New manager of European Assets (EAT), Mine Tezgul, has already started to improve the portfolio she has inherited, aiming to refine the trust’s quality growth strategy to take advantage of a backdrop she finds highly favourable.

Mine took over in May from Sam Cosh, as the integration of the European equities team of Columbia Threadneedle Investments with the team members who joined when it acquired BMO continues. She has managed the open-ended CT European Smaller Companies Fund since 2019, applying a similar stock selection strategy as that used for EAT, and over that time her portfolio has outperformed EAT’s. The chart below shows calendar year performance on a gross basis. Excluding the effect of fees provides a fairer comparison given the charging structure of the vehicles is different, although it does mean the investor would have experienced slightly lower returns. Mine’s portfolio considerably outperformed in 2019 and 2023, while also performing better in 2022, a rough year for growth and for small caps.  Returns were very marginally lower in 2020 and 2021.

In 2023, EAT’s board reviewed performance and some changes to the investment approach were agreed. These were to, first, take advantage of a broader range of opportunities across the universe, meaning a more diverse sector allocation, for example. Secondly, the aim is to improve diversification to manage stock-specific risk, with the number of holdings to rise, and thirdly, to bring Mine’s tried-and-tested valuation discipline into buy and sell decisions. Progress has already been made, with the number of holdings rising from 52 to 63 since last July,  but Mine says there is still work to do.

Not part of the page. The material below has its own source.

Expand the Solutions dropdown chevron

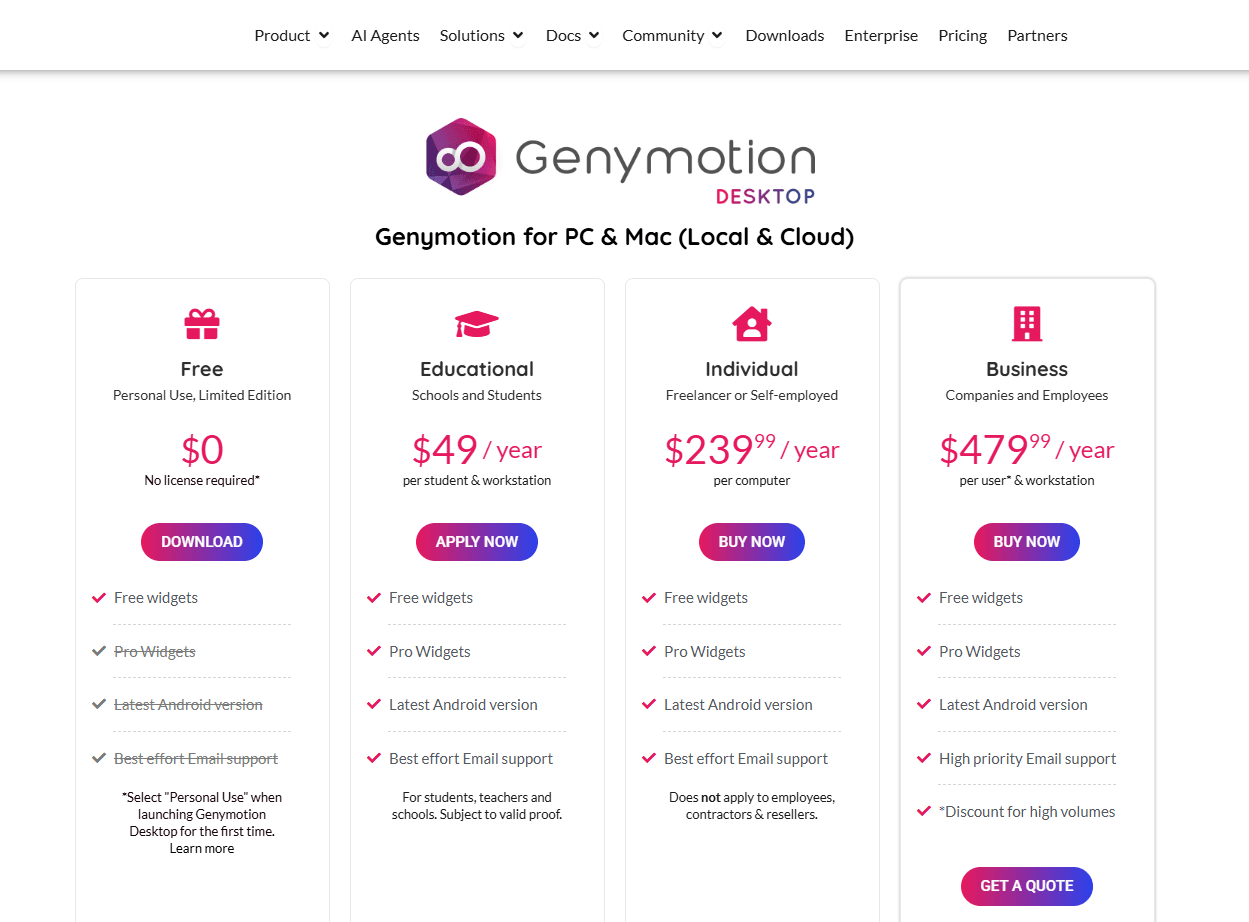(518, 35)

Recent transactions reflect an emphasis on making sure the valuations of companies are attractive, while maintaining the focus on high-quality growth stocks. Mine has bought Konecranes, which specialises in cranes used in ports. She argues the company, a market leader, is enjoying plenty of opportunity thanks to the reshoring of production across developed markets, while it boasts an attractive free cash flow (FCF) multiple. Another recent addition is Bureau Veritas, a midcap industrial testing and inspection company which is a leader in a consolidating market. The company is benefiting from increased investment in energy transition and energy security, and was also available on an attractive FCF yield. Meanwhile, Mine has also cut companies she thought were too expensive.

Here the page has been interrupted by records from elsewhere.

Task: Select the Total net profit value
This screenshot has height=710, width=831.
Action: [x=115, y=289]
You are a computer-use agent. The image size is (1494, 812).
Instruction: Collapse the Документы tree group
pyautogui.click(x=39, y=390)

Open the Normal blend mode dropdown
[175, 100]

The approach and strategy remains broadly the same, with Mine looking for companies with sustainable competitive advantages, enabling the investment of excess cash back into the business or its distribution to shareholders. There is no intention to compromise on quality, rather to ensure the trust does not overpay for that quality. Mine is head of European Small Cap Equities at Columbia Threadneedle, and can draw on the work of small cap colleagues and the broader European equities team. Her approach is collaborative, encouraging healthy debate to stress-test ideas.

She highlights the low valuations of European small caps as a key reason to be excited about investing in this space. European small caps are cheap versus their own history and also versus large cap peers. This reflects a period of underperformance which has affected growth small cap strategies even more than value small cap strategies. However, in Mine’s view earnings have been strong and the outlook is positive; potentially a powerful combination along with the cheap valuations. EAT raised its gearing last year after the review of performance, and gearing remains relatively high versus the trust’s history, above 6%, reflecting the attractions Mine sees in the current market.

When the new manager took over in May, the board also announced a reduction to the management fee. This sees 0.75% paid on the first €300m of funds under management (or gross assets) and 0.55% on anything above this. This is down from 0.75% on the first €400m and 0.6% on the remainder. This means that ongoing charges should be lower on an ongoing basis than they were when the latest published figure of 1.04% was calculated last year.

Mine joined Columbia Threadneedle in 2018 as an equity analyst and since 2019 has been lead portfolio manager of the Columbia Threadneedle European Smaller Companies strategy and co-manager of the Columbia Threadneedle Pan European Small Cap Opportunities strategy. Before this, she spent over ten years as an equity analyst focused on developed market equities, working at Lansdowne Partners, SAC Global Investors and Highbridge Capital Management. Her deputy manager is Philip Dicken, who has replaced Lucy Morris.

In our view, EAT is a strong proposition when considering the attractive quality growth strategy and the high dividend of 6% of NAV that is paid out each year. The new manager seems to have a clear plan for improving returns on the portfolio, and has substantial resources to draw on. Meanwhile the value proposition also looks attractive, considering the cheaper fee structure and the almost 12% discount to NAV on which the shares trade. We will be publishing an updated note on EAT in the near future, please click here to be notified.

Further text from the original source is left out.